Properly chastised by his rebuke, Madison made no comment as he walked toward the steps. She frowned at her own folly, rubbing the stubborn ache that lodged itself in her forehead.
“You should go in, Madison,” he advised, turning back toward her. The easy camaraderie between them had vanished, right along with the old nickname he used to call her. His voice was stiff and formal now. “After that phone call, you shouldn’t be out here alone.”
Without being told again, Madison gathered her things. The pleasure had gone out of the evening anyway.
Like a true gentleman, he waited until she was inside. “Thank you for stopping by with the news,” she said.
“The news?”
“Of the truck.”
“Oh, yeah, sure.” They both knew it had been a lame excuse to come see her. “Lock the door.”
“I will.

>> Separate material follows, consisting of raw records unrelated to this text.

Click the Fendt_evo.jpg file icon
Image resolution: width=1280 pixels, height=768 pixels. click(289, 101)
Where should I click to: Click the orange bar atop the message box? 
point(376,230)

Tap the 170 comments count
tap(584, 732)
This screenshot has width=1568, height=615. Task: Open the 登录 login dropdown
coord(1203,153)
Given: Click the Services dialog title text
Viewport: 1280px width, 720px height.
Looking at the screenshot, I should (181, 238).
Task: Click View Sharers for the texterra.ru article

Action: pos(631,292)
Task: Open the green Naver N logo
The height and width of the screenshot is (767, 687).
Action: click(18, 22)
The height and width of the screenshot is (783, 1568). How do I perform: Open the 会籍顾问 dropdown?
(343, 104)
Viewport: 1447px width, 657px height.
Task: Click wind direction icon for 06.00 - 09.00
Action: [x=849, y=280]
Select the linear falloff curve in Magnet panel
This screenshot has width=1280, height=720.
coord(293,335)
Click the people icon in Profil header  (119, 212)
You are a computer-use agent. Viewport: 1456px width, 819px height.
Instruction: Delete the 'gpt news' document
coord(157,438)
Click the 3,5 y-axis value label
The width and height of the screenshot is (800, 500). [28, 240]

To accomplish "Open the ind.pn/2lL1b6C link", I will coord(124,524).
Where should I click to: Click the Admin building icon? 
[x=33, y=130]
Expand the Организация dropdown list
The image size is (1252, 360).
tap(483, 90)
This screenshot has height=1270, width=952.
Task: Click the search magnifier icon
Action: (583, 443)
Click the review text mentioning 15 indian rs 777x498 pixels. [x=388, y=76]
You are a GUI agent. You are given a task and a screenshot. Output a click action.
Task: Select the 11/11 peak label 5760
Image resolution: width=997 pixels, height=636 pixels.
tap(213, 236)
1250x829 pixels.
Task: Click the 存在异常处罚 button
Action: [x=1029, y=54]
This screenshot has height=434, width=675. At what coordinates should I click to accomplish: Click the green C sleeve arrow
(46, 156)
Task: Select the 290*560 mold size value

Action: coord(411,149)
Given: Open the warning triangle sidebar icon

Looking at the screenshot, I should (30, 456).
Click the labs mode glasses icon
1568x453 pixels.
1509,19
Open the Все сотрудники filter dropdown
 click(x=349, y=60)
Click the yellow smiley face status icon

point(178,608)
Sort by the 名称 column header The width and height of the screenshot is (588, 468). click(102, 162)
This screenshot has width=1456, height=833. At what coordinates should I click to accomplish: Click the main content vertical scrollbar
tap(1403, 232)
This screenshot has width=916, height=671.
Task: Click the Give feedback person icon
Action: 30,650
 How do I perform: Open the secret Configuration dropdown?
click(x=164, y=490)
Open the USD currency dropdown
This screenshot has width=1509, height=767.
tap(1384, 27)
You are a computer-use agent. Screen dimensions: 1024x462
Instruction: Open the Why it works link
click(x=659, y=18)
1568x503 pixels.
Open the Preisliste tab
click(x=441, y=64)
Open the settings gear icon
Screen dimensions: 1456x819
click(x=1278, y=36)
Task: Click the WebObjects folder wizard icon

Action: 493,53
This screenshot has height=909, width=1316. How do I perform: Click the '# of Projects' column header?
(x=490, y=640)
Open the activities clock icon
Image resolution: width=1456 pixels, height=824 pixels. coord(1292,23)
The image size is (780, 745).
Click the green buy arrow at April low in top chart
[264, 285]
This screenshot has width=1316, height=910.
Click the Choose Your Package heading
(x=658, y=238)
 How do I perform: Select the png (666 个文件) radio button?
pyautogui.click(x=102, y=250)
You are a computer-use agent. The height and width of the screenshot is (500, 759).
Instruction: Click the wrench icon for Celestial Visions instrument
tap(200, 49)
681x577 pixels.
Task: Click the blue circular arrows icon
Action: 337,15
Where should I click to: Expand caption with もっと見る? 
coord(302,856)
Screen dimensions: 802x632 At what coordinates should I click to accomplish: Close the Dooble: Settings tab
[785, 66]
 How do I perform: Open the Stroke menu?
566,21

Goodnight, Brash.”
“Goodnight, Madison.”
She started to push the door shut, but stopped to say, “Brash? I really am sorry.”
He nodded. “’Night, Maddy.”
She closed the door with a smile. At least he had called her Maddy this time.
Madison went back to reading until Blake got home.
“Mom! What happened to your hair?” the teen asked the moment he stepped through the door.
She ran her hand over the short fringe along her neck. “I got it cut.”
“It looks hot!” Blake grinned his approval. “Next thing I know, you’ll be dating.”
In spite of herself, thoughts of Brash floated through her mind. For her son’s benefit, she laughed aloud and brushed the statement aside. “I don’t see that happening any time in the next decade. There aren’t a lot of single men running around the streets of Juliet. Or Naomi.”
“There’s more than you’d think. The assistant baseball coach is single. And so is my History teacher. Even Chief deCordova is single.”
Now you tell me!
Blake dropped his ball bag in the chair and headed for the kitchen. As always, the teen was hungry. He emerged a few moments later, munching on an apple and holding a banana in his hand for reserve. “I could probably hook you up with Mr. Perez. He’s pretty cool for an old dude.”
“Carter Perez?”
“You know him?”
“That ‘old guy’ is two years older than me. And my cousin, by the way.”
“You’re shitting me.”
“Blake Andrew Reynolds, you watch your mouth!”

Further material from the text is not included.